Hi,
I have questions about calib3d/src/fundam.cpp
In the function run7Point, which has
// for each root form the fundamental matrix
double lambda = r[k], mu = 1.;
double s = f1[8]*r[k] + f2[8];
// normalize each matrix, so that F(3,3) (~fmatrix[8]) == 1
if( fabs(s) > DBL_EPSILON )
{
mu = 1./s;
lambda *= mu;
fmatrix[8] = 1.;
}
else
fmatrix[8] = 0.;
for( i = 0; i < 8; i++ )
fmatrix[i] = f1[i]*lambda + f2[i]*mu;
// de-normalize
Mat F(3, 3, CV_64F, fmatrix);
F = T2.t() * F * T1;
// make F(3,3) = 1
if(fabs(F.at<double>(8)) > FLT_EPSILON )
F *= 1. / F.at<double>(8);
It has two parts to make F(3,3) = 1, the only difference is the first will set F(3,3) to 0 if it’s large enough.
- Why do we use F(3, 3) to normalize?
- Why for the first part we want to set F(3, 3) to zero if it’s too small?
- Why for the second part we don’t want to set F(3, 3) to zero if it’s too small?
Any reply would be greatly appreciated.
Best,
John
hard to explain properly. I’ll try with analogy.
say you’re in a plane (2D) and you have a point (x,y). in a projective space (“homogeneous coordinates”), which is 3D then, that plane is put at z=1 and the 3D point (x,y,1) canonically represents that 2D point… but so do all other points (x,y,1) \cdot w for any w \neq 0. those form a line. the whole line represents that 2D point, i.e. every point on the line does. the line goes through the origin, and of course through the point in the plane. you can scale these vectors/points around without changing what they represent. if you have a vector (a,b,c) in that space, and you want to know what 2D point it represents, you divide by the last element, and you get (a/c, b/c, 1), which is on the plane of your 2D space.
there’s an added degree of freedom that “doesn’t matter”.
homographies are meant to have 8 degrees of freedom (that’s how much they need to represent a perspective transformation). the matrix has 9 elements, so there’s one coefficient too many. it doesn’t carry any information though. it’s always supposed to be 1. and that is why you divide the entire matrix by that bottom right element. you need not but for numerical reasons it’s a good idea. two homography matrices, if they’re multiples of each other, represent the same homography.
no, when it’s too small. when it’s larger than some epsilon, it’s good, otherwise it gets zeroed out.
I have no idea what they do in your code snippet or why. likely they’re checking if some numerical property indicates that the solution is “broken” (the bottom right element is close to 0), and they make sure to carry that information through while avoiding a division by (near) zero.
Thanks, it’s my typo, it should be “if it’s NOT large enough.”

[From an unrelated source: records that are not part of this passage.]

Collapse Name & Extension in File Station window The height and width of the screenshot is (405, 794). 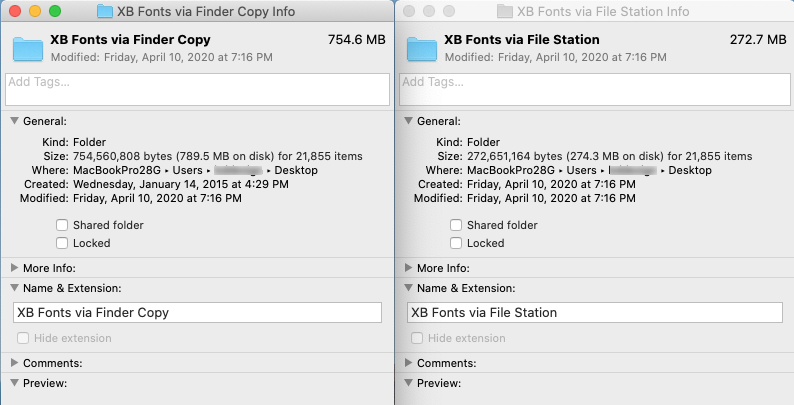coord(408,288)
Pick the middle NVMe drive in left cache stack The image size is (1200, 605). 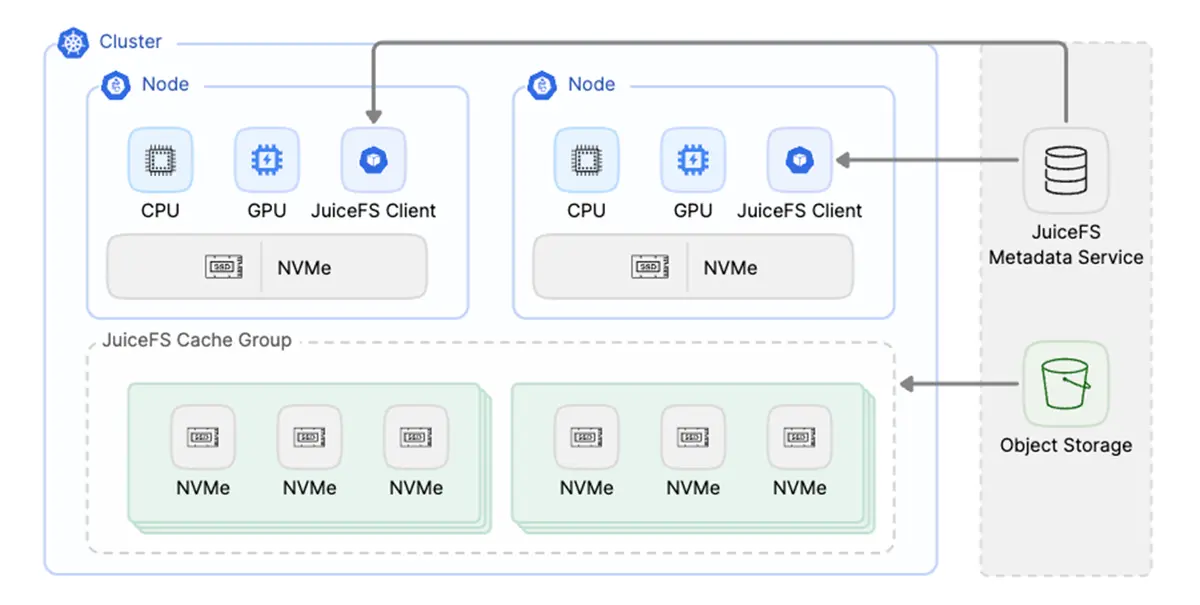click(309, 437)
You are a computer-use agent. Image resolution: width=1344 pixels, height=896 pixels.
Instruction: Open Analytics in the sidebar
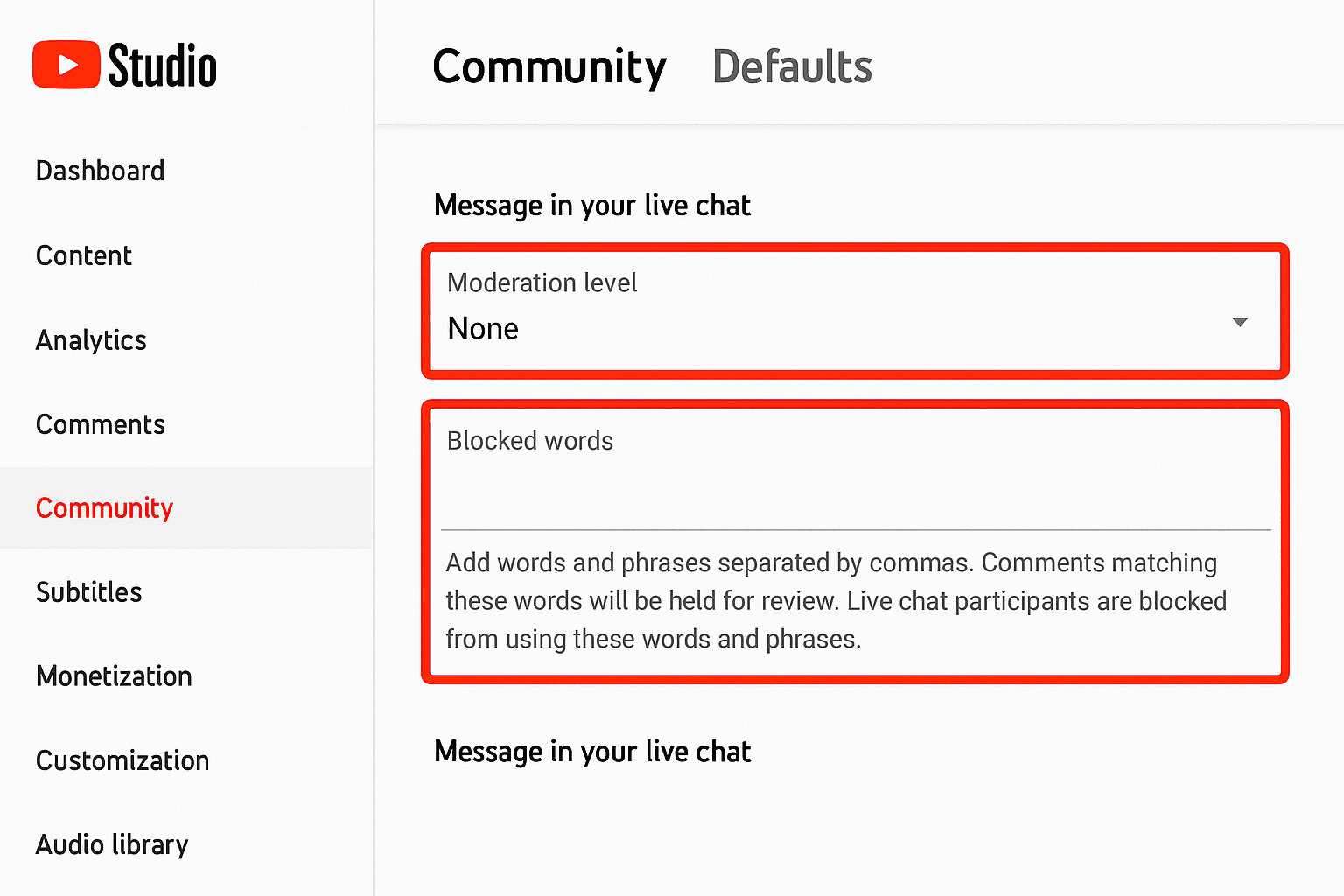91,340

For example, why don’t we seek the largest element (in the absolute value sense) and set it to 1.f? Why do we always choose F(3, 3) of the fundamental matrix?
that’s the point where you should look for a math professor because I can’t explain that in-depth.
all kinds of transformation matrices (homographies, camera matrices, affine ones) in projective spaces maintain the 1 in the last element of every vector (division), and the 1 in the bottom right (last dimension of input, last dimension of output).
you can certainly choose to scale/normalize those matrices however you like but when you scale so the bottom right element is 1… that makes the matrix easy to read, easy to eyeball. you have rotation and scaling in the top left, translation on the top right, some perspective coefficients on the bottom left (that I don’t have an intuition for beyond “division”), and that 1.